Which are the causes of Major aortopulmonary collateral arteries (MAPCAs)?

Major aortopulmonary collateral arteries (MAPCAs) are abnormal blood vessels that develop in the lungs as a result of certain congenital heart defects. These collateral arteries serve as alternative pathways for blood flow between the aorta and the pulmonary arteries, bypassing the normal route through the heart. The presence of MAPCAs can lead to various complications and affect the overall functioning of the cardiovascular system.
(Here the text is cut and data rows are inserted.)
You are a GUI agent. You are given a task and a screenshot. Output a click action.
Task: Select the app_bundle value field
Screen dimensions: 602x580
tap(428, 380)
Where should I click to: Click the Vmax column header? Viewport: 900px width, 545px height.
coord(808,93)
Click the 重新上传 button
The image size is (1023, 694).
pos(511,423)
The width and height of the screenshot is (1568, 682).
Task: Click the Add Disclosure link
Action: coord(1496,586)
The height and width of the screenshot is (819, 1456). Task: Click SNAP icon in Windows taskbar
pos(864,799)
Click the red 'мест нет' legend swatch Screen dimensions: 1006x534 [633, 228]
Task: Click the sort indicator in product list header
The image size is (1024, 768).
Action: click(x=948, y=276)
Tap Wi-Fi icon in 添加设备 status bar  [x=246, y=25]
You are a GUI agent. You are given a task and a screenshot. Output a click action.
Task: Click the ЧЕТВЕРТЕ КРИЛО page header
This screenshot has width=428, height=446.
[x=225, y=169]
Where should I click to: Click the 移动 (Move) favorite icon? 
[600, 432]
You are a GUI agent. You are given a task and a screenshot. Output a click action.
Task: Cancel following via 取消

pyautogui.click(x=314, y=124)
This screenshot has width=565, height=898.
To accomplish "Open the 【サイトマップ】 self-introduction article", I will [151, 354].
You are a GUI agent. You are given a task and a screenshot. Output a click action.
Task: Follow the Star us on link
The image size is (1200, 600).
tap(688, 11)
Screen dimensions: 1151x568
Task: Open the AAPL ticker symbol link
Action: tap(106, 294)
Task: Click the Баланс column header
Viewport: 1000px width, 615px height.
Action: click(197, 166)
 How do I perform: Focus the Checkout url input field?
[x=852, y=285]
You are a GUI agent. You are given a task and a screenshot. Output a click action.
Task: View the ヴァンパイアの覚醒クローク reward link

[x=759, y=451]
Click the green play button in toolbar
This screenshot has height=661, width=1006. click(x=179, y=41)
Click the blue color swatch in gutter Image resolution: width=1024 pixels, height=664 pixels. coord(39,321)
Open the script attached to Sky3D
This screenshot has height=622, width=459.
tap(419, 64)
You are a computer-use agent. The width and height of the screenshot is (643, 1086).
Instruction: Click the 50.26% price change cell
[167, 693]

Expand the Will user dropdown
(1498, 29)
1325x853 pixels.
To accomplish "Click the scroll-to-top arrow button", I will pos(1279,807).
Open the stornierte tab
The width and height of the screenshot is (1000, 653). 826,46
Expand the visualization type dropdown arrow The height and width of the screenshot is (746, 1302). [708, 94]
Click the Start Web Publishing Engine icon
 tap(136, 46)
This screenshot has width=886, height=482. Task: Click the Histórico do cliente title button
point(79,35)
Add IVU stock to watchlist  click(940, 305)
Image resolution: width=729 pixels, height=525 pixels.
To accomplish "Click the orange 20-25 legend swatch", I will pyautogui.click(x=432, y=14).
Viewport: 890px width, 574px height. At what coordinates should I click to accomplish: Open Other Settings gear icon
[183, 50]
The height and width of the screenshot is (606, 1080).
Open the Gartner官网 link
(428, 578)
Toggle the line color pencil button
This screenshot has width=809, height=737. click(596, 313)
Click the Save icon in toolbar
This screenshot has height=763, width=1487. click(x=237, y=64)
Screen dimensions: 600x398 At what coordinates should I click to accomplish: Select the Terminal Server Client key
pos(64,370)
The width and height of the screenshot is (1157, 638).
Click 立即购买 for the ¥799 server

There are several causes that contribute to the development of MAPCAs:

1. Pulmonary Atresia: This is a congenital heart defect where the pulmonary valve is either missing or abnormally developed. As a result, blood flow from the right ventricle to the pulmonary arteries is obstructed. In response, the body tries to compensate by forming collateral arteries to supply blood to the lungs.

2. Tetralogy of Fallot: This is a complex heart defect characterized by four abnormalities, including a ventricular septal defect (VSD), pulmonary stenosis, an overriding aorta, and right ventricular hypertrophy. In some cases, the pulmonary stenosis can be severe, causing reduced blood flow to the lungs. The body compensates by developing MAPCAs to ensure adequate oxygenation of the blood.

3. Double Outlet Right Ventricle (DORV): In DORV, both the pulmonary artery and the aorta arise from the right ventricle instead of their normal positions. This leads to mixing of oxygenated and deoxygenated blood. To improve oxygenation, collateral arteries may form to supply blood directly to the lungs.

4. Transposition of the Great Arteries (TGA): In TGA, the positions of the pulmonary artery and the aorta are switched. As a result, oxygenated blood from the lungs is pumped back to the lungs instead of being circulated to the body. The body compensates by developing MAPCAs to allow some oxygenated blood to reach the body tissues.

5. Other Congenital Heart Defects: MAPCAs can also occur in association with other heart defects, such as truncus arteriosus, single ventricle defects, or pulmonary atresia with intact ventricular septum. These defects disrupt the normal blood flow patterns, leading to the formation of collateral arteries.

It is important to diagnose and manage MAPCAs appropriately as they can cause complications such as pulmonary hypertension, heart failure, and reduced oxygenation. Treatment options may include surgical interventions to redirect blood flow, repair or replace abnormal valves, or close off abnormal vessels.